Beta-Adrenergic Receptor 1	ADRB1	Mediates heart rate and contractility responses to sympathetic stimulation.
Lamin A/C	LMNA	Provides structural support to the nucleus and is involved in gene regulation.
Myosin Light Chain 2v	MYL2	Plays a role in the regulation of cardiac muscle contraction.
Sodium-Calcium Exchanger 1	SLC8A1	Regulates intracellular calcium levels by exchanging sodium and calcium ions.
Cardiac Troponin C	TNNC1	Binds calcium ions, initiating muscle contraction in cardiomyocytes.
Beta-Myosin Heavy Chain	MYH7	Critical for force generation and contraction velocity in cardiac muscle.
Calcium/Calmodulin-Dependent Protein Kinase II Delta	CAMK2D	Regulates various aspects of cardiac function, including excitation-contraction coupling.

Important Mechanisms

Calcium Handling and Excitation-Contraction Coupling

Calcium handling and excitation-contraction coupling are fundamental processes within cardiomyocytes that underlie the heart’s ability to contract and pump blood effectively. This sub-research area focuses on the precise regulation and dynamics of calcium ions (Ca²⁺) within the cardiac muscle cells. During each heartbeat, an electrical signal, or action potential, propagates through the cardiomyocyte, triggering the release of Ca²⁺ from the sarcoplasmic reticulum into the cytoplasm. This sudden increase in intracellular calcium concentration binds to troponin, initiating the interaction between actin and myosin filaments, leading to muscle contraction. The subsequent reuptake of calcium into the sarcoplasmic reticulum by the SERCA pump and extrusion through the Na⁺/Ca²⁺ exchanger is critical for muscle relaxation. Dysregulation of calcium handling can lead to impaired cardiac function and is implicated in various cardiac pathologies, including heart failure and arrhythmias.
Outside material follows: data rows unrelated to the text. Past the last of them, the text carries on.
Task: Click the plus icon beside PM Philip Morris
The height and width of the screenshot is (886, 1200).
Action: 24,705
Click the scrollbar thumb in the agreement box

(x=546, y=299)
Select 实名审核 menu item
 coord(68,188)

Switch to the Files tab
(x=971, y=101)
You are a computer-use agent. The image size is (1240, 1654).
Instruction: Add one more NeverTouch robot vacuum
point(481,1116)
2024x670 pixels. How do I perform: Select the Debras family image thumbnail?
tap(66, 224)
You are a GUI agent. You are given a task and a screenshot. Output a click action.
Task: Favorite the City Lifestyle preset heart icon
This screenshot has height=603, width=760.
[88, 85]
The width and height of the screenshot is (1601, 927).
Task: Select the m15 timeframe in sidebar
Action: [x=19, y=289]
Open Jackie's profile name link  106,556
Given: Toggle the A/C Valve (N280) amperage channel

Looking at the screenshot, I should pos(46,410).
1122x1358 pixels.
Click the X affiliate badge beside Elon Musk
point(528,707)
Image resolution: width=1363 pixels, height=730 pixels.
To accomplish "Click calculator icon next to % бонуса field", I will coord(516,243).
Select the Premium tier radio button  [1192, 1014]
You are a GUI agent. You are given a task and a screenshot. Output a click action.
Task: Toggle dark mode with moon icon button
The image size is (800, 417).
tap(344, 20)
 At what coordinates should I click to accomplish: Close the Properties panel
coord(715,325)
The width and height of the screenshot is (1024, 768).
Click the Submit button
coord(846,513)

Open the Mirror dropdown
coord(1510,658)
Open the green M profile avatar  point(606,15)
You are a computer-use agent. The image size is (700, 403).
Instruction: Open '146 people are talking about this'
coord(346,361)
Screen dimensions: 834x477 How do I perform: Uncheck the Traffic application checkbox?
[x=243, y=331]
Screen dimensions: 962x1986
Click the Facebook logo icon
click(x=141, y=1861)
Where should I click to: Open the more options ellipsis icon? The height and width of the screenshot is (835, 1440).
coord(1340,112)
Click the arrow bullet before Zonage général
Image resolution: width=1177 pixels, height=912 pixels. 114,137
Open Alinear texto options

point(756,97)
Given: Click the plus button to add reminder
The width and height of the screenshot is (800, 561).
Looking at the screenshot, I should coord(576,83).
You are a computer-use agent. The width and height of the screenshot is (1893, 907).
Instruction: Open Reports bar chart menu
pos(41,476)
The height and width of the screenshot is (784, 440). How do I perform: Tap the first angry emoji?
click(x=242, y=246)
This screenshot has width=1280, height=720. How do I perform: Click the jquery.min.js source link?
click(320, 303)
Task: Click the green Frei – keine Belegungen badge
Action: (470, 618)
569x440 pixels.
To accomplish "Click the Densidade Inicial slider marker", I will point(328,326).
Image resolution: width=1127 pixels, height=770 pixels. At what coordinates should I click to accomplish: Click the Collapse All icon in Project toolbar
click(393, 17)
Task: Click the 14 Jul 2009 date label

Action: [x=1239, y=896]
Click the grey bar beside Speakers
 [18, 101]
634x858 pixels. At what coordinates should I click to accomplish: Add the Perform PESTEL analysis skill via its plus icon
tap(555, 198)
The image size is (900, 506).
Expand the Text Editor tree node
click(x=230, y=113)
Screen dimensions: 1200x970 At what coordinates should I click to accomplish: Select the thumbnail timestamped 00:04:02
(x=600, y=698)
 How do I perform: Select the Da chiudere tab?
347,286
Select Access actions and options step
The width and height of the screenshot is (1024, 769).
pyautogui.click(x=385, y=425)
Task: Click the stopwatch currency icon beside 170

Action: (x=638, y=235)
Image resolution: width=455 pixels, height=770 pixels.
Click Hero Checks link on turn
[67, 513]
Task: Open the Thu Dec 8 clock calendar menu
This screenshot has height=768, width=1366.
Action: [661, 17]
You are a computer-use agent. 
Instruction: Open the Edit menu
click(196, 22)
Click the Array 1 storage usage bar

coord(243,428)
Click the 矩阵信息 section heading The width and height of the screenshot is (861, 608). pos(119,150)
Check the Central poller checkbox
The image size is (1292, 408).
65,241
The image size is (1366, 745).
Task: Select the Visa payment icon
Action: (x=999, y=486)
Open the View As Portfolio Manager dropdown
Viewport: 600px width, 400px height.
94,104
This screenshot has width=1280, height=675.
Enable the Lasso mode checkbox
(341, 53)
Understanding the molecular mechanisms governing calcium dynamics offers potential therapeutic targets for enhancing cardiac performance and treating heart disease.

Mitochondrial Function and Energy Metabolism

Mitochondrial function and energy metabolism are vital aspects of cardiomyocyte physiology, as the heart requires a constant and substantial supply of energy to sustain its continuous contractions. This research sub-area delves into the intricate processes by which mitochondria produce adenosine triphosphate (ATP) through oxidative phosphorylation, driven by the electron transport chain and the Krebs cycle. In cardiomyocytes, mitochondria are densely packed and strategically positioned to efficiently meet the high energy demands of the heart. Additionally, this area examines the role of mitochondrial dynamics, including fission and fusion, and mitophagy in maintaining mitochondrial quality and function. Impairments in mitochondrial energy metabolism are linked to various cardiac diseases, such as ischemia-reperfusion injury, cardiomyopathies, and heart failure. Moreover, metabolic flexibility, the ability of cardiomyocytes to switch between substrates like fatty acids and glucose, is critical for optimal heart function. Research in this domain seeks to elucidate the molecular pathways regulating mitochondrial efficiency and resilience, offering insights into novel interventions for enhancing cardiac energy metabolism and preventing metabolic dysfunction in heart disease.